The Modulatory Effect of Anodal Primary Motor Cortex and Cathodal Primary Somatosensory Cortex Transcranial Direct Current Stimulation on Pain Thresholds in the Neck Musculature.

Clinical Trial Details — Status: Active, not recruiting

Administrative data

• NCT number: NCT04658485
• Other study ID #: N-20180085.p3
• Status: Active, not recruiting
• Phase: N/A
• Start date: November 1, 2019
• Est. completion date: February 15, 2021

Study information

• Verified date: January 2021
• Source: Aalborg University
• Contact: n/a
• Is FDA regulated: No
• Study type: Interventional

Clinical Trial Summary

The purpose of this study is to investigate the modulatory effect of a novel tDCS configuration on the pain sensitivity in healthy subjects.

Description:

The purpose of this study is to investigate the modulatory effect of a single session 20 min anodal primary motor cortex (M1) and cathodal primary somatosensory cortex (S1) transcranial direct current stimulation (tDCS) on the pain sensitivity on the descending part of musculus trapezius in healthy young adults.
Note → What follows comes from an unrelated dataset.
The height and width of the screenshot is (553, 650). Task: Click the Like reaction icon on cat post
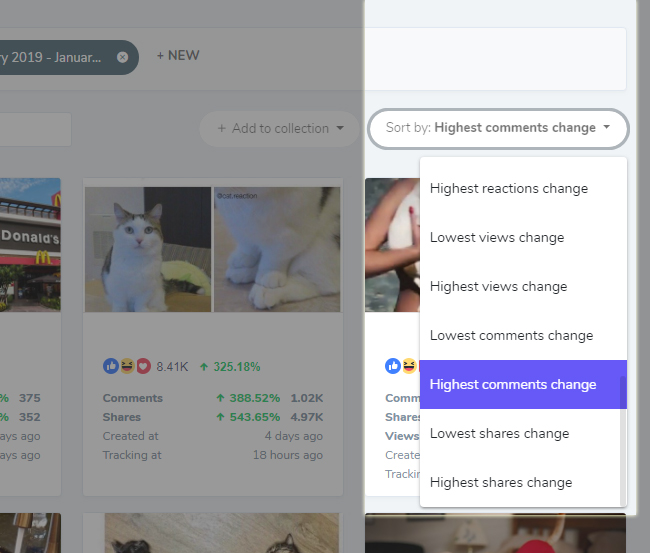pyautogui.click(x=111, y=366)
Recruitment information / eligibility

• Status: Active, not recruiting
• Enrollment: 40
• Est. completion date: February 15, 2021
• Est. primary completion date: December 1, 2020
• Accepts healthy volunteers: Accepts Healthy Volunteers
• Gender: All
• Age group: 18 Years to 30 Years

Eligibility

Inclusion Criteria:

• Healthy

• Age between 18-30 years

• Living in Denmark

Exclusion Criteria:

• Pregnancy

• Drug addiction defined as the use of cannabis, opioids or other drugs

• Current use of opioids, antipsychotics, benzodiazepines

• Previous or current neurological, musculoskeletal, rheumatic, malignant, inflammatory or mental illnesses

• Current or prior chronic pain conditions

• Lack of ability to cooperate

Related Conditions & MeSH terms

• Healthy

Intervention

Device:
• Active tDCS
Using the 2-channel neuro-stimulator Sooma tDCS equipment we provide 20 minutes of 2 mA anodal stimulation of the primary motor cortex (M1) with the cathode located over the right primary somatosensory cortex (S1).
• Sham tDCS
Using the 2-channel neuro-stimulator Sooma tDCS equipment we provide a sham stimulation with the anode place over the primary motor cortex (M1) and cathode located over the right primary somatosensory cortex (S1). The sham stimulation consists of 30 seconds of stimulation ramping up to a maximum of 2 mA, then 19 minutes of the device providing no stimulation and then ramping down from 2 mA intensity to 0 in the last 30 seconds. This configuration is designed to mimic the sensory experience of active tDCS.

Locations

Country	Name	City	State
Denmark	Center for Neuroplasticity and Pain	Aalborg	Nordjylland

Sponsors (2)

Lead Sponsor	Collaborator
Aalborg University	Danish National Research Foundation

Country where clinical trial is conducted

Denmark, 

Outcome

Type	Measure	Description	Time frame	Safety issue
Primary	Change in pressure pain threshold	A hand-held pressure algometer (Somedic, Hörby, Sweden) with a 1-cm2 probe was used to record the pressure pain threshold. The pressure is increased gradually at a rate of 30 kPa/s. The measurement is repeated three times on descending part of the medial musculus trapezius sinister and dexter respectively.	Two assessments total: Once before the stimulation intervention (baseline assessment) and once again three minutes after the stimulation (post intervention assessment).
Secondary	Change in Heat and Cold Pain Detection Thresholds	A 3×3 cm (9 cm2) contact thermode (Medoc Advanced Medical Systems, Israel) was used to apply thermal stimulation. Each stimulus will be started at 32°C and thresholds of heat and cold pain detection was assessed by ascending or descending ramps in temperature to the cutoffs of 0-50 °C. This will be assessed on the skin over the left side descending part of the medial musculus trapezius.	Two assessments total: Once before the stimulation intervention (baseline) and once again five minutes after the stimulation (post intervention assessment).